Limerick, Ireland
Ailbhe Ní Bhriain, Great Good Places, 2011, HD video, 10 minutes 24 seconds, courtesy domobaal Gallery, London

Ailbhe Ní Bhriain

b. 1978, Ireland

Ailbhe Ní Bhriain’s practice explores situations of aftermath and uses composite imagery to create scenes in which the dimensions of time and place are out-of-joint. It seeks to represent a state of things come undone by imagining the hallucinatory in the mundane and vice versa.

The series Great Good Places operates on two levels. On the one hand it employs deliberately simple collage techniques to declare its constructedness and point to the illusory nature of image-place; on the other hand it asks the viewer to inhabit a fluid illogic – an unfolding of form and narrative that lends an unlikely coherence to the contradictions of the imagery.

Conjuring a world of facsimile, made of plaster cast statues, models and settings which are revealed to be a series of props, the work speaks of the nature of representation and its inherent falseness. It inflicts a kind of entropy on the conventions of that representation, reducing classical form, perspectival space and the depiction of landscape to a series of aspirational gestures. Within this, however, ideas of poiesis are explored – the ‘coming to presence’ whereby an image bridges the gap between nothing and something, or between surface and depth, allowing a world to take shape in our imagination. Unlikely and ambiguous forms emerge from the dismembered visual spaces, and work to weave the scenes together. Constructed from polythene plastic, literally emerging from debris, these forms might be seen as an attempt to reconstruct a fragile belief in the aftermath of pictorial and philosophical certainty.

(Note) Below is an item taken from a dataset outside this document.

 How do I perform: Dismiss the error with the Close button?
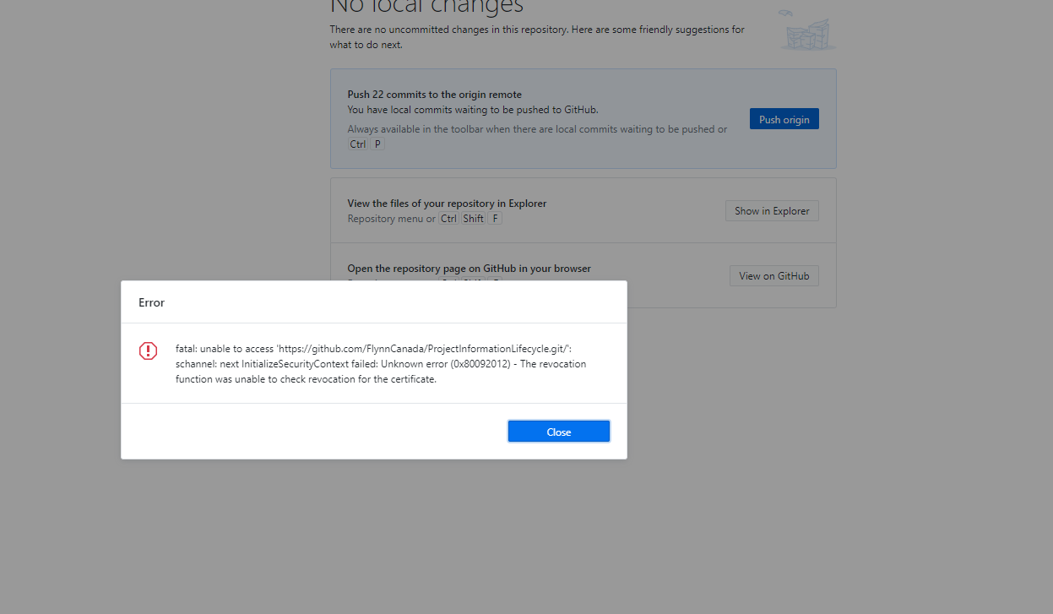[558, 431]
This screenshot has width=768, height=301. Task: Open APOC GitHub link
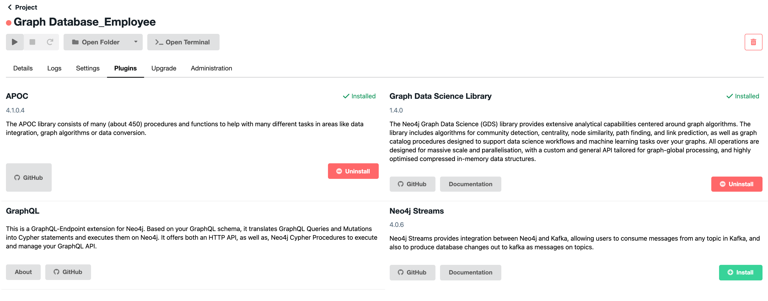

Ailbhe Ní Bhriain works in Ireland. She received an MA from the Royal College of Art and completed a PhD by practice in fine art at Kingston University, UK. Solo exhibitions include: domobaal, London; The Galway Arts Centre and The Butler Gallery, Kilkenny. Selected group exhibitions include: RHA, Dublin; Galerie Polaris, Paris; Centrale Electrique, Brussels & Centre of Contemporary Art of Thessaloniki, Greece; Reina Sofia Museum, Madrid & Caixa Forum, Barcelona; British Council & Helsinki Photography Festival and Jerwood Space, London. Ní Bhriain is represented by domobaal, London and lectures at the Crawford College of Art & Design, Cork.